Printing Basics

Print Sizes

Most images have been scaled for proper print size using the size guidelines below. However, some images are unusually shaped, such as long boxes or odd cardboard packages. In these cases the original size has been retained, if known.

(Height x Width) US (inches) Metric (cm)
Jewel Case Front 4.75 x 4.75 12.07 x 12.07
Jewel Case Back (and Front Quad) 4.63 x 5.91 11.76 x 15.01
Cardboard Slipcase (no spine) 4.75 x 4.75 12.07 x 12.07
Gatefold Front/Back 4.75 x 9.50 12.07 x 24.14
Trifold 4.75 x 14.25 12.07 x 36.20
VHS Case 7.50 x 10.10 19.05 x 25.65
DVD Case 7.10 x 10.80 18.03 x 27.43
For more CD size information please refer to this document from DiscMakers

Photo Editors

To achieve proper, scaled prints do not print from your browser. The printed image will usually be too large. Read the Pixel Primer section below for an explanation. Instead, download the image and print using your preferred photo editor. Highly recommended are Photoshop, PaintShop Pro, and PhotoImpact. Unfortunately, these editors can be expensive so check if your digital camera or scanner came with photo software. Or you might give the freeware programs IrfanView or Paint.NET a try. Regardless of source, any good photo editor should handle scaled images based on pixel dimensions and dots per inch (DPI).

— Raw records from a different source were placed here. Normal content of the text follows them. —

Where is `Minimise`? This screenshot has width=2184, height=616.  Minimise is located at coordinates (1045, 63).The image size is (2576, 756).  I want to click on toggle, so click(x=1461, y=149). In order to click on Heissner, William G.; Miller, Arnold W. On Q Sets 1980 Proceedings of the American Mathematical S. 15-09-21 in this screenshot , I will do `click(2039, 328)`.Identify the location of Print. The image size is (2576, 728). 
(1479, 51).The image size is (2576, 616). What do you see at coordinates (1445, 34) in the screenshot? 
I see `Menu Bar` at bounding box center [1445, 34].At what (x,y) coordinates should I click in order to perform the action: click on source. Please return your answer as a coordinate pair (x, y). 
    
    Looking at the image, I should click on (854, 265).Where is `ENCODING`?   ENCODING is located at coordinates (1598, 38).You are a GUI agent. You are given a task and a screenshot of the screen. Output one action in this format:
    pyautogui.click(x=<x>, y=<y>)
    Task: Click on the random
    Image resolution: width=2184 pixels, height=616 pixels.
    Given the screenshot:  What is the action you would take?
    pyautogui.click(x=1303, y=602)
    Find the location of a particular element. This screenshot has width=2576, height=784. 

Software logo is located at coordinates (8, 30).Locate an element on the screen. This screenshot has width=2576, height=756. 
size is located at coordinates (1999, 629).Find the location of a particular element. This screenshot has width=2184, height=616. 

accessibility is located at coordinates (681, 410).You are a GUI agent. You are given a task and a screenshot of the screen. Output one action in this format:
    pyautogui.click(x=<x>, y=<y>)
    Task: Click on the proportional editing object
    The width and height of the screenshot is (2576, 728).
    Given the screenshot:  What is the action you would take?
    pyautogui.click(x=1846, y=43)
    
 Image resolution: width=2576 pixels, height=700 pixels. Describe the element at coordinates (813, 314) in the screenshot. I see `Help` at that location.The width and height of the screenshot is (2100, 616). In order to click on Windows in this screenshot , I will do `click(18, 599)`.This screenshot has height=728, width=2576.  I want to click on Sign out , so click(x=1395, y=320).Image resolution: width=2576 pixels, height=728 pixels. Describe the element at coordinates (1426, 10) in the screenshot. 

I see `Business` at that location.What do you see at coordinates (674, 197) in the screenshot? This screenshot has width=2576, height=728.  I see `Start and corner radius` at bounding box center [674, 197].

Another printing alternative is to use MS Word. This document from LedArt explains how.

Pixel Primer

There is a fundamental difference between how images are displayed on a monitor and how they are printed. One is designed for viewing, the other for paper. For example, a monitor will display a 712 x 712 image using one image pixel for each monitor pixel. Thus, if your screen resolution is 800x600, the image will be almost full screen. Your monitor or browser doesn't care about DPI. For viewing, only pixel dimension is important.

On the other hand, printers do care about DPI. Printers use DPI to determine the size of an image in inches (or centimeters). Therefore, a 712 x 712 image at 150DPI will print at 4.75in x 4.75in. The same 712 x 712 image at 100DPI will print at 7.12in x 7.12in. The math is pretty simple.

Bottom line: The CD cover image you see on the screen will typically be larger then the print size. Why? Most of the images are optimized at 100DPI to 150DPI. Don't print these larger images from your browser. A browser is clueless about DPI and does not scale for printing purposes. (Ok, there are occasional exceptions, particularly with 72DPI images, but I've tried to avoid the lower resolutions because of decreased print quality).